A flu epidemic causes on average 80 deaths per week in Luxembourg, and up to 120 deaths weekly when it is at its peak, generally during the months of January/February. (Source Laboratoire National de Santé [National Health Laboratory])

Why do we talk about “seasonal” flu?

It’s because there is a new virus each year. This is the reason why a flu vaccine is generally only effective for one season and you need to have another one each autumn.

How long is the incubation period?

Generally, the incubation period for flu is 2 to 3 days. However, it can range from 1 to 7 days.

When is an infected person contagious?

The period during which a person is contagious can vary considerably. In general, adults will start to be contagious on the day before symptoms appear. And they will remain contagious for 3 to 5 days. Children can be contagious earlier and remain so for up to 10 days after symptoms appear. The risk of contagion is always higher at the start of the illness and then gradually tapers off.

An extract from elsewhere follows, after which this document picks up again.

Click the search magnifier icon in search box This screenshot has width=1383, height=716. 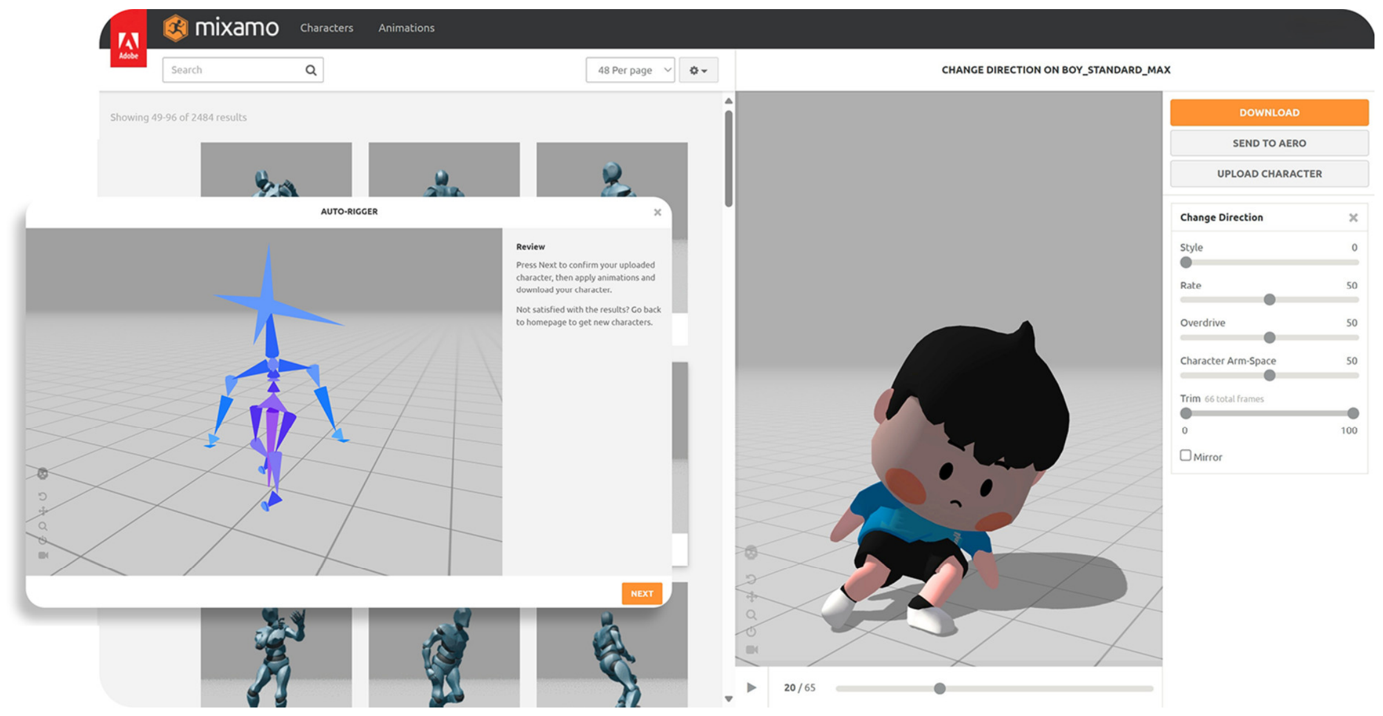[x=311, y=70]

How can you tell the difference between flu and an ordinary cold?

High temperature, headache, aches, shivers, fatigue, coughing and a general sensation of feeling unwell: flu symptoms are very similar to those of a cold. However, actual flu caused by the Influenza virus is characterised by a very sudden onset of symptoms and a high temperature (>38 °C).

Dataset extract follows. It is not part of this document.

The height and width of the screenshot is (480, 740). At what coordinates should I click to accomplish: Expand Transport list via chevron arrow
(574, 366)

With an ordinary cold, symptoms will appear little by little, are mainly respiratory (blocked nose, sneezing, coughing, conjunctivitis) and are milder.  Unlike the flu, complications are rare with the exception of infants and people with an immune deficiency.

How do you avoid infecting other people?

If you have not been vaccinated, the first thing is to go home as soon as you think you may be coming down with the flu, to avoid the risk of infecting other people! Apart from that, it is primarily hygiene measures that will limit the spread of the virus:

  • Stay at home and limit contact with other people, especially vulnerable people (babies and young children, pregnant women, the elderly, persons with an immune deficiency, etc.). Even shaking hands poses a risk!
  • Cover your mouth when you cough and/or your nose when you sneeze, even wear a surgical mask if you are surrounded by people who are at high risk. Droplets can be projected up to several metres away and therefore infect other people.
  • Use disposable paper handkerchiefs and dispose of them in a bin with a lid.
  • Wash your hands regularly and carefully for at least 15 seconds using soap and hot water. Have a hand towel reserved for your personal use.
  • Do not share objects that enter into contact with your mouth or hands.
  • Regularly disinfect surfaces that may be contaminated: viruses can survive for up to two days on hard surfaces. Think about furniture such as counters and tables, door handles, light switches, telephones and keyboards, bags, gloves, etc.
  • Air rooms on a daily basis: 3-4 times a day for 10 minutes

Have you thought about being vaccinated against seasonal flu? It is the best way of protecting yourself, particularly if you are a vulnerable person!